Even enrty level stuff is tiring as fuck, its a sport. You should see the crazy moves they pull at the actual contests, it takes a high level of physical preparation, not to mention the ability to learn the sequence of sick dance moves for the performance. Really tecnhical stuff in general, any dancing tbh

Out of those, my only choice is car racing. Le Mans is at the top (those audis really, how can you not like them), then stuff like WRC and F1. Sadly I havent gotten around to watching a lot of that.


----------



## Im FiNe (Oct 17, 2013)

Fencing and hockey.


----------



## Morfy (Dec 3, 2013)

I really like soccer and table tennis but I also like baseball, basketball and swimming 
Well, bowling is fun as well I guess


----------



## WamphyriThrall (Apr 11, 2011)

Where is Blackjack/Poker?


----------



## peter pettishrooms (Apr 20, 2015)

I never took up a sport, but I keep up with artistic and rhythmic gymnastics.


----------



## Tazzie (Jun 5, 2016)

I like alot of sports but my favorite to play is soccer. to watch, hockey.


----------



## EmmaGold (Jul 20, 2016)

I like to swim.


----------



## RubberDuckDudette (Jul 15, 2014)

I absolutely LOVE swimming I used to do swim squad when I was younger and I was pretty good at it. I love how you don't get hot and smelly and gross when you're swimming even though you're doing just as much, maybe even more exercise than you would in other sports.
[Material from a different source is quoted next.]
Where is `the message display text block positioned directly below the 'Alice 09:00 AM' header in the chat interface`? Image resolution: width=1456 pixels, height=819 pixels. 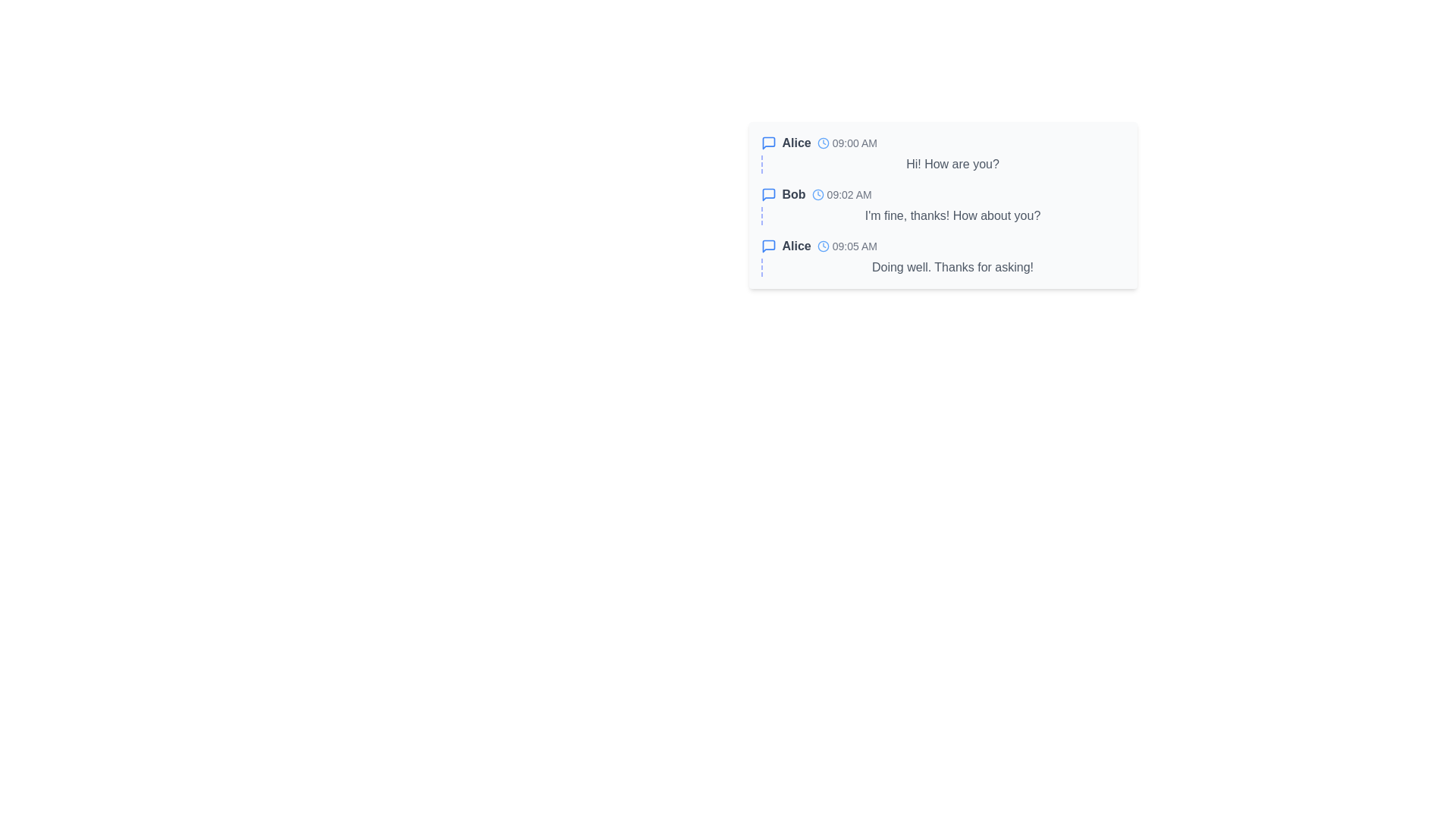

I also really enjoy table tennis and soccer, probably because they were the only other sports that I was average at rather than below average. 

And I didn't vote for it, but I do get into car racing when I'm with my extended family and there's a race on we're all watching together. It gets kind of crazy and it's so much fun. XD


----------



## Kitaraah (May 13, 2016)

baseball without a doubt


----------



## _Ionic (Jul 8, 2016)

I was surprised esports wasn't on the list. As a gamer, I find watching esports really fun and entertaining. I wished they would broadcast one espn more 

But I have a huge love for soccer, it was one sport i was fairly good at. I also referee it as well. I had could've been really good in basketball, but i stopped playing competitively because the competitive youth league I was in. I like tennis, and started getting really interested in car racing (not nascar)


----------



## Lakigigar (Jan 4, 2016)

What a shit poll. You didn't even include cycling?


----------



## Asmodaeus (Feb 15, 2015)

Tennis and martial arts.


----------



## Morn (Apr 13, 2010)

Rugby, because while watching it, it seems there's always the possibly of it suddenly turning into a gay orgy.
Now, if your question is playing sports. I don't do that.


----------



## lolalalah (Aug 1, 2015)

Baseball, wrestling, martial arts, figure ice skating. When I say I like them, I mean, I enjoy watching those. I tried ice skating a lot as a kid and I sucked. If I were to take up a sport, I'd choose baseball, bowling, or judo. Bowling is much fun. I really want to learn how to fight, and been always meaning to learn how to play baseball, though in my country it's really not a popular sport. Golf is another nice pick I'll probably try some time. 

The only type of sports activity I've been seriously involved in in my life up to now is dancing. Used to like dance classes a lot in my first seven years of school. I'd really like to start practicing ballet soon, too.


----------



## VertigoH (Mar 21, 2012)

My favourite to play are swimming (just plain fun), and volleyball (the only team sport I'm not terrible at). My favourite to watch are hockey and baseball.


----------



## sloop (Jan 19, 2015)

Icy Heart said:


> Tennis and martial arts.


Gah, you like tennis!? Yay! 

As you can see, I don't know many people that do... :kitteh:


----------



## _XXX_ (Oct 25, 2014)

American Football
ICE SKATING
Gymnastics

In that order.


----------



## CaboBayCaptain1297 (Mar 19, 2016)

Don't play any sports, but do enjoy watching hockey... just wish the Avalanche played a little better...


----------



## leictreon (Jan 4, 2016)

Well, I usually don't like sports but I have a soft spot for martial arts because I used to do it as a kid. I might return someday.

I also like hiking/trekking, does that count?


----------



## tanstaafl28 (Sep 10, 2012)

Baseball, American Football, and Hockey, and Curling.


----------



## GinaM (Aug 1, 2016)

Hockey!


----------